17th Speaker of the Newfoundland House of Assembly
- In office 1897–1900
- Preceded by: Lawrence O. Furlong
- Succeeded by: Lawrence O. Furlong

Member of the Newfoundland House of Assembly for Burgeo and LaPoile
- In office September 10, 1894 – November 8, 1900
- Preceded by: James Murray
- Succeeded by: Charles Emerson

Personal details
- Born: Henry Youmans Mott October 9, 1855 Dartmouth, Nova Scotia
- Died: October 7, 1946 (aged 90) St. John's, Newfoundland
- Party: Conservative
- Spouse: Alice M. Bowden
- Occupation: Pharmacist, periodical editor

= Henry Y. Mott =

Newfoundland politician (1855–1946)

Henry Youmans Mott (October 9, 1855 - October 7, 1946) was a journalist, author and political figure in Newfoundland. He represented Burgeo and LaPoile in the Newfoundland and Labrador House of Assembly from 1894 to 1900.

== Early life and career ==

Mott was born on October 9, 1855 in Dartmouth, Nova Scotia, the son of Henry Mott and Rebecca Walker. He originally apprenticed in the pharmaceutical business but then trained as a piano tuner and came to St. John's in 1877. Mott served as editor of the Temperance Journal for a time. In 1890, Mott married Alice M. Bowden. He was the author of Newfoundland men: a collection of biographical sketches, with portraits, of sons and residents of the island who have become known in commercial, professional, and political life (1894).

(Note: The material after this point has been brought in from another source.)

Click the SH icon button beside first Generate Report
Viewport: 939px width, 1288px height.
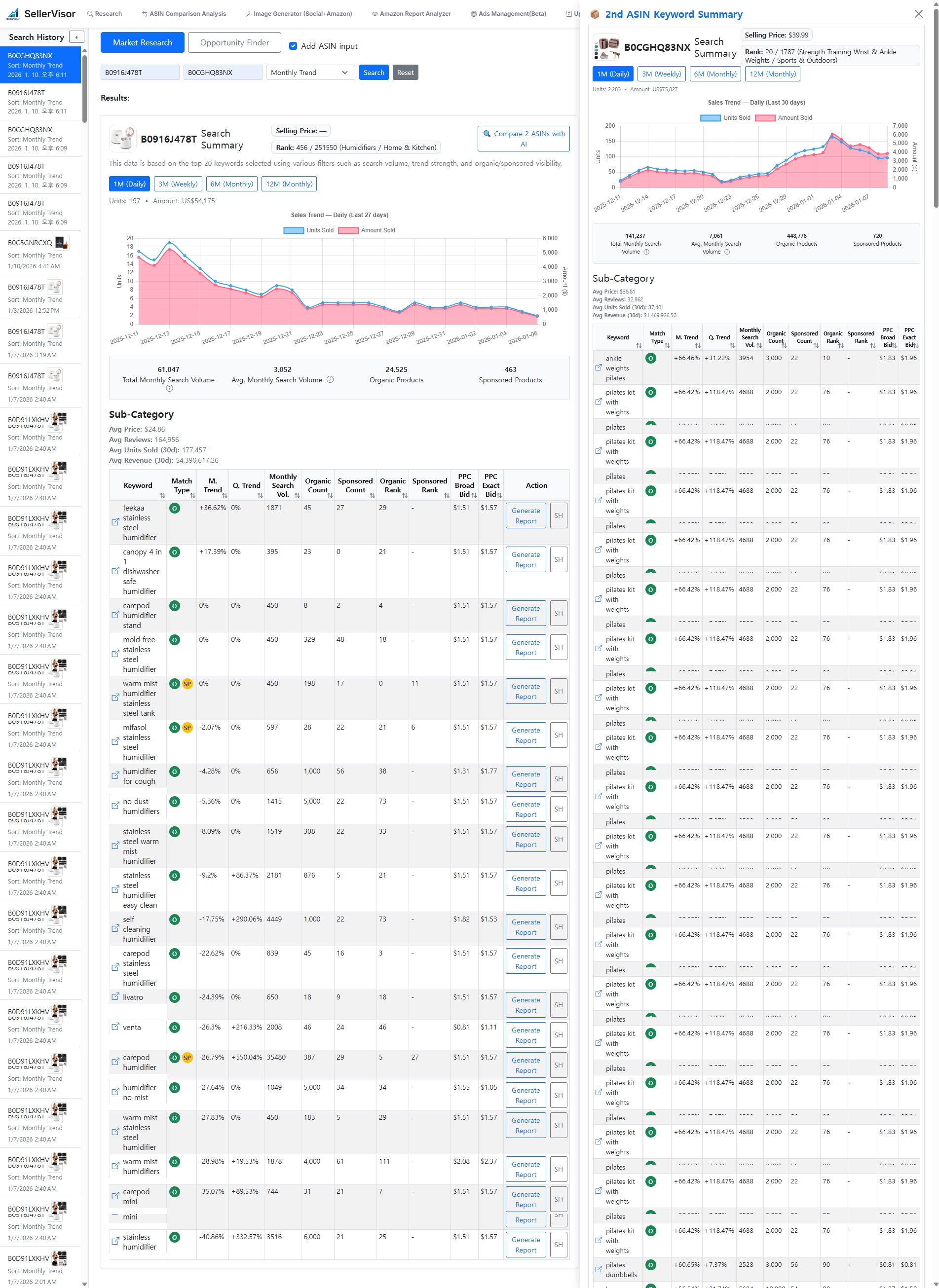(558, 515)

== Politics and later career ==

Mott was elected to the Newfoundland House of Assembly in an 1894 by-election. He was re-elected in the 1897 and was nominated as speaker from 1897 to 1900. He was editor of the Daily News from 1898 to 1906. Mott served as chief clerk for the House of Assembly from 1912 to 1934. He died in St. John's at the age of 90.